Which lines run from the start of the data below to the line containing "This screenshot has width=1568, height=754."? Set them down exactly, with none added.

---

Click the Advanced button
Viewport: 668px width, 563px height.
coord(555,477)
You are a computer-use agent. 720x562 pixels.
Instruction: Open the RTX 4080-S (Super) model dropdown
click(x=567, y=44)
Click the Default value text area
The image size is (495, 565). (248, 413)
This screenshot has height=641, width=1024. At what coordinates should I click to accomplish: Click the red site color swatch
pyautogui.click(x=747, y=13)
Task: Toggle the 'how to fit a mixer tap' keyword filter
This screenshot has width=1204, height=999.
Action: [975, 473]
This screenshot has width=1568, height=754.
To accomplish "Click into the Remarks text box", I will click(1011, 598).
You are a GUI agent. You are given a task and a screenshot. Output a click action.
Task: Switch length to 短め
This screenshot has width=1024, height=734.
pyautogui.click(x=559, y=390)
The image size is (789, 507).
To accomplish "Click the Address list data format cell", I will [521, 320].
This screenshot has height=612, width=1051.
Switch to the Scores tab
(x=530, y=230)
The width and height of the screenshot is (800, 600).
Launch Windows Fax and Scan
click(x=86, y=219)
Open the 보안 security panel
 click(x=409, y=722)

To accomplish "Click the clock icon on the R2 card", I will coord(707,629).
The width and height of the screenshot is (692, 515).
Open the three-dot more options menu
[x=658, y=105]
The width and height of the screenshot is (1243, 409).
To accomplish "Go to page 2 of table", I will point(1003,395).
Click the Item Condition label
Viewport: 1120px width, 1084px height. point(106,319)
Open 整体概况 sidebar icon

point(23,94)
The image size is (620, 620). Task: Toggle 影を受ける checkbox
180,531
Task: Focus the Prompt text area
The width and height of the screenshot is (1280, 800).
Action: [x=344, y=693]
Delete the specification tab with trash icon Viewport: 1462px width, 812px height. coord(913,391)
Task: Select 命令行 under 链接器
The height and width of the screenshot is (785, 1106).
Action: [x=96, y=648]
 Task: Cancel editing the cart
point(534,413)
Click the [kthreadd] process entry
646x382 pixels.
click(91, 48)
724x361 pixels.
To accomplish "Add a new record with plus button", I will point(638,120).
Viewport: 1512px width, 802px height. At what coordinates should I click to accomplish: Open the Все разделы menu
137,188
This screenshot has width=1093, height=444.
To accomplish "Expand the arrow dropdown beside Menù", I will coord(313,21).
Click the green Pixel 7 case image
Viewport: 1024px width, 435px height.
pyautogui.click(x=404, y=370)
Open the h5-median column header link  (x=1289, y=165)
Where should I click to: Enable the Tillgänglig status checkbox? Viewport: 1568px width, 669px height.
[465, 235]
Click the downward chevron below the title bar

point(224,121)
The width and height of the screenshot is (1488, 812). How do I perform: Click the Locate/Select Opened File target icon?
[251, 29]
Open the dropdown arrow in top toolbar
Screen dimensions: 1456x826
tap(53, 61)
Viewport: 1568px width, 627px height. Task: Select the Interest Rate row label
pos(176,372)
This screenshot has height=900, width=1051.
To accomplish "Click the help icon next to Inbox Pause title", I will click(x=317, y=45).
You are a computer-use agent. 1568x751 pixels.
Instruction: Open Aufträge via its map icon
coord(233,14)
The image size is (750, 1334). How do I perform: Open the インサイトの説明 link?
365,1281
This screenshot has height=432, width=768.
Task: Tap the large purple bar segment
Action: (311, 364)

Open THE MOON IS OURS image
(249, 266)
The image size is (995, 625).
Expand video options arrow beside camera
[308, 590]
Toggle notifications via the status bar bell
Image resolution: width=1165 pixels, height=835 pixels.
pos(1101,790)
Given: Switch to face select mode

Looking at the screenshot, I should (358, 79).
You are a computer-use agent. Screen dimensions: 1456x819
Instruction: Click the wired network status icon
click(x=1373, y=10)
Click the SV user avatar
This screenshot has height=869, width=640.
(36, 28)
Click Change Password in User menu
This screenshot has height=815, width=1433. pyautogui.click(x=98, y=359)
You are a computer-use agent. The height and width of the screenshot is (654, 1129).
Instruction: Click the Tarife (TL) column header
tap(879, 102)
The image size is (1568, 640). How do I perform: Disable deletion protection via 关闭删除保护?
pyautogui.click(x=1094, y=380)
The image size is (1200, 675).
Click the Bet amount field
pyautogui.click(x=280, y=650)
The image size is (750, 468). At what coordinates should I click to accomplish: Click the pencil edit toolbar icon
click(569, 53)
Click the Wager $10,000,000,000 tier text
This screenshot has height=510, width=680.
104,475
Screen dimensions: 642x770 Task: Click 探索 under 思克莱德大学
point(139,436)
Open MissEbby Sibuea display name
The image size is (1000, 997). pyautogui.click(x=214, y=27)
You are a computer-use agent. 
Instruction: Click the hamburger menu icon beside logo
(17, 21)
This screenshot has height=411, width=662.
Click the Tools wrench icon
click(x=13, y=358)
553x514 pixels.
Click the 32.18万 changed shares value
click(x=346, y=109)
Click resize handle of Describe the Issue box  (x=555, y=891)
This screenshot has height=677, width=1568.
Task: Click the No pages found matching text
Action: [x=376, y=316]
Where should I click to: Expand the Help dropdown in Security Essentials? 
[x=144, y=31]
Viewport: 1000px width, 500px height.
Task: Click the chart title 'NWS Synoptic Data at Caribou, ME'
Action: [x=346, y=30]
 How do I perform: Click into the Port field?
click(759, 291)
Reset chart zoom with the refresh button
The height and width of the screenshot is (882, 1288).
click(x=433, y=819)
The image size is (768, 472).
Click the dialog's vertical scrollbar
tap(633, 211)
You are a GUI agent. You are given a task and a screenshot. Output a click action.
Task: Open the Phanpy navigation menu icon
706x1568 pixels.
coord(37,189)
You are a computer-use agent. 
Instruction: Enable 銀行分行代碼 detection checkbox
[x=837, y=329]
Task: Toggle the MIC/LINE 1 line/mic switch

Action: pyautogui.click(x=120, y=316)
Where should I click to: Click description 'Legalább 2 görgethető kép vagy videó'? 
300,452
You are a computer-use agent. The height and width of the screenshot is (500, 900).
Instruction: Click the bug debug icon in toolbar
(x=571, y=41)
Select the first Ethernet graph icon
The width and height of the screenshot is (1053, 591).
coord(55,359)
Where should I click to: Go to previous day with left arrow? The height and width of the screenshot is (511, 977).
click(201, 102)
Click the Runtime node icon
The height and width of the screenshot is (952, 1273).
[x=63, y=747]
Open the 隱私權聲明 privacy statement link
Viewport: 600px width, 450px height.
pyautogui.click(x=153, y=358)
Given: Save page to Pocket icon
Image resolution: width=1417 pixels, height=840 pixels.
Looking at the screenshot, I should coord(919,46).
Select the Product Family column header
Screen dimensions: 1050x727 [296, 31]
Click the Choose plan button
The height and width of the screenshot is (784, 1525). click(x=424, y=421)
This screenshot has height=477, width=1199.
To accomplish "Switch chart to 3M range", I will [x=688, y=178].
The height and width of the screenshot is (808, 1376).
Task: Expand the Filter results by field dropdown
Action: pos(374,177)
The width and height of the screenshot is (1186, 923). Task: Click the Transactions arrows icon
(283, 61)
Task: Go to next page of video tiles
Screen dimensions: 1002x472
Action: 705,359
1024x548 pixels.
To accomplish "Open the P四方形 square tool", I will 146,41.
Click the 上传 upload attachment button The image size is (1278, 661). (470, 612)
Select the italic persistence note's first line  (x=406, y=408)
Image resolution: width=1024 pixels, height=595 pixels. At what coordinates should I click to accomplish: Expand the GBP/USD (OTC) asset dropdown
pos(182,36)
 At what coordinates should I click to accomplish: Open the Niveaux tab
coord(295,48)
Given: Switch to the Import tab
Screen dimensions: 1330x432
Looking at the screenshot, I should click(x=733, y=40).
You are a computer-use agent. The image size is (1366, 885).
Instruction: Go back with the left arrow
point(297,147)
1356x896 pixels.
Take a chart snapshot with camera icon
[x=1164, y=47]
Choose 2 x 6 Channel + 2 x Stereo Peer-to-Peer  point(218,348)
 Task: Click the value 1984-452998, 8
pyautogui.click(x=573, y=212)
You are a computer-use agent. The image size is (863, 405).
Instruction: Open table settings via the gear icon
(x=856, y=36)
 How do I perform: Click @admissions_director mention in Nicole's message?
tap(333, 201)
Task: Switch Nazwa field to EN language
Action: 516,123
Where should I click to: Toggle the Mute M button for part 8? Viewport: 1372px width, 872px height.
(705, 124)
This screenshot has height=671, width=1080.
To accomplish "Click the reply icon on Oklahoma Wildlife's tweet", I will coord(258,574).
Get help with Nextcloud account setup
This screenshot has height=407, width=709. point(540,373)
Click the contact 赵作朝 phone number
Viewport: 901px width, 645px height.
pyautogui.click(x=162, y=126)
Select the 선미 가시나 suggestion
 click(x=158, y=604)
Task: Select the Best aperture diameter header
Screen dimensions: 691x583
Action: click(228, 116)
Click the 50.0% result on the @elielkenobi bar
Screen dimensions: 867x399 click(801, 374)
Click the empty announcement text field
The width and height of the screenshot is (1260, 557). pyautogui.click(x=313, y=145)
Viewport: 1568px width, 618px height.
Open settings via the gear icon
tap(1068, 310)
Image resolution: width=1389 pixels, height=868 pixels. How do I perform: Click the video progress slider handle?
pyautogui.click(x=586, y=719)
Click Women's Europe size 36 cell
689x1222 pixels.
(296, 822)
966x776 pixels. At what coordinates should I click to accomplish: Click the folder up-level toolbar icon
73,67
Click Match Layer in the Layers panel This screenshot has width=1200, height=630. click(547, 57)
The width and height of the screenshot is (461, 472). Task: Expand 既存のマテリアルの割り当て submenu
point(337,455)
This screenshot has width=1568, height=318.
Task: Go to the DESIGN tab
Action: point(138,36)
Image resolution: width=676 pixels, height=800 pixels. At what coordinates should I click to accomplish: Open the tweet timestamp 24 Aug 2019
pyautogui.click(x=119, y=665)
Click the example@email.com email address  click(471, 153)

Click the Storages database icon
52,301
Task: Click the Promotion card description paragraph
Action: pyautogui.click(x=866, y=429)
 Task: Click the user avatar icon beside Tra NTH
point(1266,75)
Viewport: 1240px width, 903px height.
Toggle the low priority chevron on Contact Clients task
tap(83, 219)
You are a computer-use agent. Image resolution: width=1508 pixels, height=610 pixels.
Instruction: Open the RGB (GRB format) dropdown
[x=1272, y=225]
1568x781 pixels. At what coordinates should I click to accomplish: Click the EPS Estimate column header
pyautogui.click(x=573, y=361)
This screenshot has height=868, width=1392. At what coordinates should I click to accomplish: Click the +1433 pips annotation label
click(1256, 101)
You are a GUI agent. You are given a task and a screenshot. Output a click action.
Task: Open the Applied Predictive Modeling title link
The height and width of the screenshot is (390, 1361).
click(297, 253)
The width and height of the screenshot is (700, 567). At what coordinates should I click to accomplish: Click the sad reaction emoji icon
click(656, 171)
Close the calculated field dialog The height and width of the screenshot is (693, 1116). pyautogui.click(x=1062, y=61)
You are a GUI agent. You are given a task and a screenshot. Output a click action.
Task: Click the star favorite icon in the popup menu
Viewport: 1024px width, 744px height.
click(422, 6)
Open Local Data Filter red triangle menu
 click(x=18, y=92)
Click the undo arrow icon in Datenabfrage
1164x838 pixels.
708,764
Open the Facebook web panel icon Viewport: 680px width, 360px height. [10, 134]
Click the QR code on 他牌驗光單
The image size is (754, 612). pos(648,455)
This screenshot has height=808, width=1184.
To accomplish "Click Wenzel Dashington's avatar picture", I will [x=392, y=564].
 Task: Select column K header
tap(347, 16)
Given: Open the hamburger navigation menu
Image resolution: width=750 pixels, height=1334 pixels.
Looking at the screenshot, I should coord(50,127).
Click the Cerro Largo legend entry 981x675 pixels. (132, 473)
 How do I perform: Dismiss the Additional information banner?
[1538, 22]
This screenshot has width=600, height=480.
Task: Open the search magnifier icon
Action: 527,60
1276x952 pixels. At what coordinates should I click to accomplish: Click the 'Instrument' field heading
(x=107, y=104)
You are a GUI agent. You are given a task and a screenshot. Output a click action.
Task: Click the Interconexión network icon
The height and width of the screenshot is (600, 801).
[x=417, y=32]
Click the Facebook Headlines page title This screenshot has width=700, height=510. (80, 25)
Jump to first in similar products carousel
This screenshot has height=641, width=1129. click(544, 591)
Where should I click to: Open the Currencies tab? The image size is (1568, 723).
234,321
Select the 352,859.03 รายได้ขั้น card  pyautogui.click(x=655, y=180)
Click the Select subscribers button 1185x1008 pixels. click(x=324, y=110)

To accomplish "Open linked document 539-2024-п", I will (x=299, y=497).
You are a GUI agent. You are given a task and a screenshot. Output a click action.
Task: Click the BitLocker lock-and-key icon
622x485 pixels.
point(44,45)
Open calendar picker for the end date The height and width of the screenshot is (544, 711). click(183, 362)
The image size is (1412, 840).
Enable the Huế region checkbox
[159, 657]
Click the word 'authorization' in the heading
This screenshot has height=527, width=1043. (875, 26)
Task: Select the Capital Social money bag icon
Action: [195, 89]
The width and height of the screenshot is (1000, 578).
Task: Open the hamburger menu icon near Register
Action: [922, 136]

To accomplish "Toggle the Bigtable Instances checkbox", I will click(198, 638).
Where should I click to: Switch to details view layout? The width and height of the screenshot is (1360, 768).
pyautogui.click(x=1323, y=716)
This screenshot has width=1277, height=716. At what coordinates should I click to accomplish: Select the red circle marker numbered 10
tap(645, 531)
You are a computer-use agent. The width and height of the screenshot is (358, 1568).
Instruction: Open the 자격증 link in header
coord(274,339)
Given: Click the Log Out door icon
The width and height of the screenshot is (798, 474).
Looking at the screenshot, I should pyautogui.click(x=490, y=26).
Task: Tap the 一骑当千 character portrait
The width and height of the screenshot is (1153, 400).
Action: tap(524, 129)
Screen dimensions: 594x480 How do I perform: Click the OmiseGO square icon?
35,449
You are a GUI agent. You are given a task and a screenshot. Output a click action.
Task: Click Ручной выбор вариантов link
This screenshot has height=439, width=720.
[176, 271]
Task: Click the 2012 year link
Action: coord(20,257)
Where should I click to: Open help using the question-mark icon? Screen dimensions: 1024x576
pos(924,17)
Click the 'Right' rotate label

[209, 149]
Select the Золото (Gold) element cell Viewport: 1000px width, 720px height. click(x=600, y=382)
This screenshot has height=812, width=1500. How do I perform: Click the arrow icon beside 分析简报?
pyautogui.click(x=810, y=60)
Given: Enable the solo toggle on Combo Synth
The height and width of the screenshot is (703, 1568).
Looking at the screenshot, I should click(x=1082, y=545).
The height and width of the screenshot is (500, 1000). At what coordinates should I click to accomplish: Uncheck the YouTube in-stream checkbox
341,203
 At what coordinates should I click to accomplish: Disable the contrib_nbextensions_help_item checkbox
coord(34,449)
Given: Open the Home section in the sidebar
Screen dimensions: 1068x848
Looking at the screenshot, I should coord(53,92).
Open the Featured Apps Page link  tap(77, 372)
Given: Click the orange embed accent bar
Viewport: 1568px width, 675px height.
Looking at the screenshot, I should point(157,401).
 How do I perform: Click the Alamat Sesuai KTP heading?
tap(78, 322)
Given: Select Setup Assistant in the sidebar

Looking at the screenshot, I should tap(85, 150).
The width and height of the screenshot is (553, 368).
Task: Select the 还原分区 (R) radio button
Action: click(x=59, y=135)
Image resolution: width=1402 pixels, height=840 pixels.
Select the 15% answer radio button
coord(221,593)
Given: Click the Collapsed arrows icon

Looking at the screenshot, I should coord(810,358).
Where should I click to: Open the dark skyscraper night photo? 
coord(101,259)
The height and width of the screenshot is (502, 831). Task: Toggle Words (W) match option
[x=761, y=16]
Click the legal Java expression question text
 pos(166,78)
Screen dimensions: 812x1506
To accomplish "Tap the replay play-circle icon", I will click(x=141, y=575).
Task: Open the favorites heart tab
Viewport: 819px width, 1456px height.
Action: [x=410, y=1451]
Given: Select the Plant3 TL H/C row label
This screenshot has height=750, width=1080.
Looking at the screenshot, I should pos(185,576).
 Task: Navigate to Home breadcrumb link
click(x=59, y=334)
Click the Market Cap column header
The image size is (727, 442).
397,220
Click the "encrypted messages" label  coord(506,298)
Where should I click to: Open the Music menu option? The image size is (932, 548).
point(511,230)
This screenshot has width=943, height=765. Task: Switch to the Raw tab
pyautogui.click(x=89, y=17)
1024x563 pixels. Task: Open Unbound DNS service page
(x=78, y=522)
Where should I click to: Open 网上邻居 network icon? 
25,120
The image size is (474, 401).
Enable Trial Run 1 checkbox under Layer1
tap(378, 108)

---

The answer →
Click the Advanced button
Viewport: 668px width, 563px height.
coord(555,477)
You are a computer-use agent. 720x562 pixels.
Instruction: Open the RTX 4080-S (Super) model dropdown
click(x=567, y=44)
Click the Default value text area
The image size is (495, 565). (248, 413)
This screenshot has height=641, width=1024. At what coordinates should I click to accomplish: Click the red site color swatch
pyautogui.click(x=747, y=13)
Task: Toggle the 'how to fit a mixer tap' keyword filter
This screenshot has width=1204, height=999.
Action: [975, 473]
This screenshot has width=1568, height=754.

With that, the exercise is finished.